## START SUPPLIED ENTRIES

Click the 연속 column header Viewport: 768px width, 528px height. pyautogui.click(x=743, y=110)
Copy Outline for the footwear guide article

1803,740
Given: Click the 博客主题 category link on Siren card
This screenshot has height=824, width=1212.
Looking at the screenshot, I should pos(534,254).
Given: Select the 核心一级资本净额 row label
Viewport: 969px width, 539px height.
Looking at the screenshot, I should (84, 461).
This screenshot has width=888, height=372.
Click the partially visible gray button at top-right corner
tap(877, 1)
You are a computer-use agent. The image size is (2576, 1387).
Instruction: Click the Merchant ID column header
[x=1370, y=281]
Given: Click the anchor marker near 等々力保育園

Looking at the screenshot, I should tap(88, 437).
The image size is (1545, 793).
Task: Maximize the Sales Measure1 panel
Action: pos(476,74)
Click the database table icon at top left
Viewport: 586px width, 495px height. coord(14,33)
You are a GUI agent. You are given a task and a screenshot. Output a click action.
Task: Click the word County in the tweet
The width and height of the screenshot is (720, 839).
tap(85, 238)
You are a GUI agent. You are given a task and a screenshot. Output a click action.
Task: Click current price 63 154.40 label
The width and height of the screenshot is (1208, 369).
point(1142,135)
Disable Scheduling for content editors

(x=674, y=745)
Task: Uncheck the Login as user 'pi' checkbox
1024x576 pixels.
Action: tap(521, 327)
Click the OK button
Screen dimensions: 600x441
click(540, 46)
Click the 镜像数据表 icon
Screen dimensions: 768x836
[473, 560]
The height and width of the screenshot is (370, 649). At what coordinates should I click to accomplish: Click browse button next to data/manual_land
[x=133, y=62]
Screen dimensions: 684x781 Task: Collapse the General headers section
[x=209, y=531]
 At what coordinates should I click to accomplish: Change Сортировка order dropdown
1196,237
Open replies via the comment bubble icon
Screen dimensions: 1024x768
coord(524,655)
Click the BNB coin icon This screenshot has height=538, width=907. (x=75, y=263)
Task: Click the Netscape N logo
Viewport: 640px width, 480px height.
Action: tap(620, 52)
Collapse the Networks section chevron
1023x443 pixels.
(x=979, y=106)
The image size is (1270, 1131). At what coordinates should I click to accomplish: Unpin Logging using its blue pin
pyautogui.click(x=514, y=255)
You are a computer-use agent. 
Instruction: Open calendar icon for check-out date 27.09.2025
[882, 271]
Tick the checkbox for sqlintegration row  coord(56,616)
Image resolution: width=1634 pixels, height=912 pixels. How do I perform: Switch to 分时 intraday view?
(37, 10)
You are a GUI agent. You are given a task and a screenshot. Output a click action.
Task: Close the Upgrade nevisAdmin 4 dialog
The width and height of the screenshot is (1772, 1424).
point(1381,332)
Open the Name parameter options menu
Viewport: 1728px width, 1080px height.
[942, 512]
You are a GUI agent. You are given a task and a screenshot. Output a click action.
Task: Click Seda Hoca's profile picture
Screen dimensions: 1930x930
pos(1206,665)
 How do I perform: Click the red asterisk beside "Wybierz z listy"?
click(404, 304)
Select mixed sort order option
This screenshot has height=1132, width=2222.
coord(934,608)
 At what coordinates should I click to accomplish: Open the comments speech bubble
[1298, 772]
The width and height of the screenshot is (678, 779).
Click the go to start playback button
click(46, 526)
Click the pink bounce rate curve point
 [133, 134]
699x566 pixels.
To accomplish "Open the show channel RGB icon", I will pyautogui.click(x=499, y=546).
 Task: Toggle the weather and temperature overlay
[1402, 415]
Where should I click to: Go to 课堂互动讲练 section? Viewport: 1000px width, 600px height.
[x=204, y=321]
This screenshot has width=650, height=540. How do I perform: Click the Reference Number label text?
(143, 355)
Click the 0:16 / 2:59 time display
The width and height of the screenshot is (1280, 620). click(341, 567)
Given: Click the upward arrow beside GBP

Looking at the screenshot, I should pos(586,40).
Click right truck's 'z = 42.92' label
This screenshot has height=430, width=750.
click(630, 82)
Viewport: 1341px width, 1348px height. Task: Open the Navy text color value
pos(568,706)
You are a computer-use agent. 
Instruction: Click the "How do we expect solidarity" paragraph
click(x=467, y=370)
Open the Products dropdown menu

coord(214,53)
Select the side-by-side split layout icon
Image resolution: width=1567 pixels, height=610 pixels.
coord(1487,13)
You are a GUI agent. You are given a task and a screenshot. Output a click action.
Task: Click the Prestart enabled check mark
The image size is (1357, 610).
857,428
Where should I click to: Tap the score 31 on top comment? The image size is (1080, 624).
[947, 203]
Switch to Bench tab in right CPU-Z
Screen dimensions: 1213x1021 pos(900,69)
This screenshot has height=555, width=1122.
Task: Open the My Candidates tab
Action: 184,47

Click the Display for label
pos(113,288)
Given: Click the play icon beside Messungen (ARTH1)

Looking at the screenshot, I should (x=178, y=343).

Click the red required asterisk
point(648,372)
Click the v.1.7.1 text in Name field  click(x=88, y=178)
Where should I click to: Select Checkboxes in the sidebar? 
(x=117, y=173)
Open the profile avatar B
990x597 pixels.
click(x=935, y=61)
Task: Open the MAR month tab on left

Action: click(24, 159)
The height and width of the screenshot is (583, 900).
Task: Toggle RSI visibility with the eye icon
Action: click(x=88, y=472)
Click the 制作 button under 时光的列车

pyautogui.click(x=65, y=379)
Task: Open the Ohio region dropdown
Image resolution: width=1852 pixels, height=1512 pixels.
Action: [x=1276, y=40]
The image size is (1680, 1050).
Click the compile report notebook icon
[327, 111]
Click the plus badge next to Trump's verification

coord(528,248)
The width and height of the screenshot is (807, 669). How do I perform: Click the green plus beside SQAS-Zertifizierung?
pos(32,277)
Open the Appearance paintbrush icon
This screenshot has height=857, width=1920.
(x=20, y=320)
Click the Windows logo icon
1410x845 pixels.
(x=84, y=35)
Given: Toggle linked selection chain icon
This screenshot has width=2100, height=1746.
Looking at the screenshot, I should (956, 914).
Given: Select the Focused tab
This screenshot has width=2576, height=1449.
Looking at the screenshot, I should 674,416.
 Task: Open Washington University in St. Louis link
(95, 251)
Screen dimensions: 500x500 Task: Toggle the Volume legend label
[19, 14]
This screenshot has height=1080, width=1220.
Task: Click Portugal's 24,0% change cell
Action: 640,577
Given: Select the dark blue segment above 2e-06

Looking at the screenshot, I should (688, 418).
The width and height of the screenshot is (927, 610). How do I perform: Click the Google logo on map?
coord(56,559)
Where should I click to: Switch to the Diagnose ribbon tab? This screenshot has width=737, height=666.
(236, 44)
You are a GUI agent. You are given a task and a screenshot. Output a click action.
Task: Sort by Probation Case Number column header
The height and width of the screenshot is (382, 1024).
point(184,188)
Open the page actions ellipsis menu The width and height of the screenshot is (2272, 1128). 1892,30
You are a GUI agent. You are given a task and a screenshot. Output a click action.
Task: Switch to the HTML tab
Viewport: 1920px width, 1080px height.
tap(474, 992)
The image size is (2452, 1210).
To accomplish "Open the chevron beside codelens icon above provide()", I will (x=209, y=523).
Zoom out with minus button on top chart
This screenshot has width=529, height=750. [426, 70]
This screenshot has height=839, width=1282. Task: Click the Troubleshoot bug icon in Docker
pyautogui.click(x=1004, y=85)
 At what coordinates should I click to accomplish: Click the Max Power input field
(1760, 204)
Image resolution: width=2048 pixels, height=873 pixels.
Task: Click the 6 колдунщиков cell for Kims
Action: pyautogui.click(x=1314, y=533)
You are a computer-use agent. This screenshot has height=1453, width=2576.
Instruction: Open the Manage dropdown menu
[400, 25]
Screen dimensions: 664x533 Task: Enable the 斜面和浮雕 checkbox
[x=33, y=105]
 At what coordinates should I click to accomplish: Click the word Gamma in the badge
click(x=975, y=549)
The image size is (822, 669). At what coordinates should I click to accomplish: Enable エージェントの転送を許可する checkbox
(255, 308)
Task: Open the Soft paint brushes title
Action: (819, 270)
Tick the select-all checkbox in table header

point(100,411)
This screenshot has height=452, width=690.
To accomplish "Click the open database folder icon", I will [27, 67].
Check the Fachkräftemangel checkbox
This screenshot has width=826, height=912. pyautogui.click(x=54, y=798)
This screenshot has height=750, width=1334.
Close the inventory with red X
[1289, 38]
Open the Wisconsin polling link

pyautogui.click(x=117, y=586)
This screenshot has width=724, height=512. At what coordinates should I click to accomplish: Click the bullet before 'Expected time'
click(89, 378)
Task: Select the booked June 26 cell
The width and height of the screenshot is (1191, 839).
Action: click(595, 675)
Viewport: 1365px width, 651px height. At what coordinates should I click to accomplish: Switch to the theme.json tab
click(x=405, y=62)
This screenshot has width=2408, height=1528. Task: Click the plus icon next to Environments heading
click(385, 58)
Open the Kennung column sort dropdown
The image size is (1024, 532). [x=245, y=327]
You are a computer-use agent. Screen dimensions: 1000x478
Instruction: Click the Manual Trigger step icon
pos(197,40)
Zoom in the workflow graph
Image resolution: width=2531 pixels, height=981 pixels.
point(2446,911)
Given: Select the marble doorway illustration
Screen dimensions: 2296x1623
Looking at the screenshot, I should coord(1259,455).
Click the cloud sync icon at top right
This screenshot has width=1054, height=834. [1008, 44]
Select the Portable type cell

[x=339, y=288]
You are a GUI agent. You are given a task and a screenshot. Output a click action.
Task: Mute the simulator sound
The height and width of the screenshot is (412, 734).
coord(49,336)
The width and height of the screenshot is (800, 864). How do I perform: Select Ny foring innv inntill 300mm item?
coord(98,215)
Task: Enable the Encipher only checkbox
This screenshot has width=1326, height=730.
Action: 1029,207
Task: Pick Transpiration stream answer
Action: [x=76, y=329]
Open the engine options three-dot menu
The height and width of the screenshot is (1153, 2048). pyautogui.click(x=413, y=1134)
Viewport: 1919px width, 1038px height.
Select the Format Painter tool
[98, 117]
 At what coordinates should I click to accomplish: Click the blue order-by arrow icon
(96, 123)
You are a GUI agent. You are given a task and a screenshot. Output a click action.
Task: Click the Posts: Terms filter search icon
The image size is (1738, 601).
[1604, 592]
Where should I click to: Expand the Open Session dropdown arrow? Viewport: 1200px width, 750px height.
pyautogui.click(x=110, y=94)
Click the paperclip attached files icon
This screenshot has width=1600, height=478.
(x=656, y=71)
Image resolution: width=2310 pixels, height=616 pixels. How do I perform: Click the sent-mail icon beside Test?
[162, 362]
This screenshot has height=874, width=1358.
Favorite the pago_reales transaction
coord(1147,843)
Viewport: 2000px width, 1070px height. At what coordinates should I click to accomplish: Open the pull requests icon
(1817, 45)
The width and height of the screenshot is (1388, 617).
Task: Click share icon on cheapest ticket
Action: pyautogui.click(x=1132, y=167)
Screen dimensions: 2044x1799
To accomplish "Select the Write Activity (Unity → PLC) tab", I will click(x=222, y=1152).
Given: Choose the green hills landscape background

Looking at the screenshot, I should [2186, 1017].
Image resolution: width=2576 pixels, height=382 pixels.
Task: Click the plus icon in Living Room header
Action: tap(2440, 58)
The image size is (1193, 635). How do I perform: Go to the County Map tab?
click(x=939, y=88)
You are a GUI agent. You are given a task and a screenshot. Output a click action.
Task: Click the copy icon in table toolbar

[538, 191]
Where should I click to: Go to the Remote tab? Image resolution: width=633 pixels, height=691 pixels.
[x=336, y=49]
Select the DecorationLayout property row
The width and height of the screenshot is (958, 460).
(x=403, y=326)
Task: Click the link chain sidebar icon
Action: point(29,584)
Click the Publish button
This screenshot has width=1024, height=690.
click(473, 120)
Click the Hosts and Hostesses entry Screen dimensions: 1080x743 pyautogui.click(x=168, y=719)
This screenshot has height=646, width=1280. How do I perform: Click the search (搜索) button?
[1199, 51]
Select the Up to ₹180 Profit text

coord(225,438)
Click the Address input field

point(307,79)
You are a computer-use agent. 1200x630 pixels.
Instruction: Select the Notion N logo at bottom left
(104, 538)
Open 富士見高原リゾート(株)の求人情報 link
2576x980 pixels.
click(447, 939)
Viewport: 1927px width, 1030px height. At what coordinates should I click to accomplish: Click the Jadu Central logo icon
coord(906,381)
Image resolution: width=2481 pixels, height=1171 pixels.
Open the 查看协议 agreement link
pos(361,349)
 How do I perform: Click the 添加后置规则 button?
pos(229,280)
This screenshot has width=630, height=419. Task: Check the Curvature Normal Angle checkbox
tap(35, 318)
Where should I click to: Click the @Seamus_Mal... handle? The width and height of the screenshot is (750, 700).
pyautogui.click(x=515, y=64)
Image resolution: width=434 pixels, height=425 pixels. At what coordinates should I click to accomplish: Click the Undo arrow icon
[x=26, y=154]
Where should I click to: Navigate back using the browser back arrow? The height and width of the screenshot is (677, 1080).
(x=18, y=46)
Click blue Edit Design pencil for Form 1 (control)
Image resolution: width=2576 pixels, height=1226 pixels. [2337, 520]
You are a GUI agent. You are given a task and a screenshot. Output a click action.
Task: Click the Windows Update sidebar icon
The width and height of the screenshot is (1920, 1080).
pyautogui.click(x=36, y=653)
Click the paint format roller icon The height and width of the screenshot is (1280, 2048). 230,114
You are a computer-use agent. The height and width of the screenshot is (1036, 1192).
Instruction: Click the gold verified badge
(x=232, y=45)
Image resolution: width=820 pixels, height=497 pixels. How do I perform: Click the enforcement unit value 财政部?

## END SUPPLIED ENTRIES

--- TASK GOAL ---
Convert the span of the records from the line containing "The image size is (1270, 1131)." through the line containing "[1402, 415]", both ends included, into a Markdown table with columns Row and Line. Number each line in order and omit blank lines.

--- THE RESPONSE ---
| Row | Line |
|---|---|
| 1 | The image size is (1270, 1131). At what coordinates should I click to accomplish: Unpin Logging using its blue pin |
| 2 | pyautogui.click(x=514, y=255) |
| 3 | You are a computer-use agent.  |
| 4 | Instruction: Open calendar icon for check-out date 27.09.2025 |
| 5 | [882, 271] |
| 6 | Tick the checkbox for sqlintegration row  coord(56,616) |
| 7 | Image resolution: width=1634 pixels, height=912 pixels. How do I perform: Switch to 分时 intraday view? |
| 8 | (37, 10) |
| 9 | You are a GUI agent. You are given a task and a screenshot. Output a click action. |
| 10 | Task: Close the Upgrade nevisAdmin 4 dialog |
| 11 | The width and height of the screenshot is (1772, 1424). |
| 12 | point(1381,332) |
| 13 | Open the Name parameter options menu |
| 14 | Viewport: 1728px width, 1080px height. |
| 15 | [942, 512] |
| 16 | You are a GUI agent. You are given a task and a screenshot. Output a click action. |
| 17 | Task: Click Seda Hoca's profile picture |
| 18 | Screen dimensions: 1930x930 |
| 19 | pos(1206,665) |
| 20 |  How do I perform: Click the red asterisk beside "Wybierz z listy"? |
| 21 | click(404, 304) |
| 22 | Select mixed sort order option |
| 23 | This screenshot has height=1132, width=2222. |
| 24 | coord(934,608) |
| 25 |  At what coordinates should I click to accomplish: Open the comments speech bubble |
| 26 | [1298, 772] |
| 27 | The width and height of the screenshot is (678, 779). |
| 28 | Click the go to start playback button |
| 29 | click(46, 526) |
| 30 | Click the pink bounce rate curve point |
| 31 |  [133, 134] |
| 32 | 699x566 pixels. |
| 33 | To accomplish "Open the show channel RGB icon", I will pyautogui.click(x=499, y=546). |
| 34 |  Task: Toggle the weather and temperature overlay |
| 35 | [1402, 415] |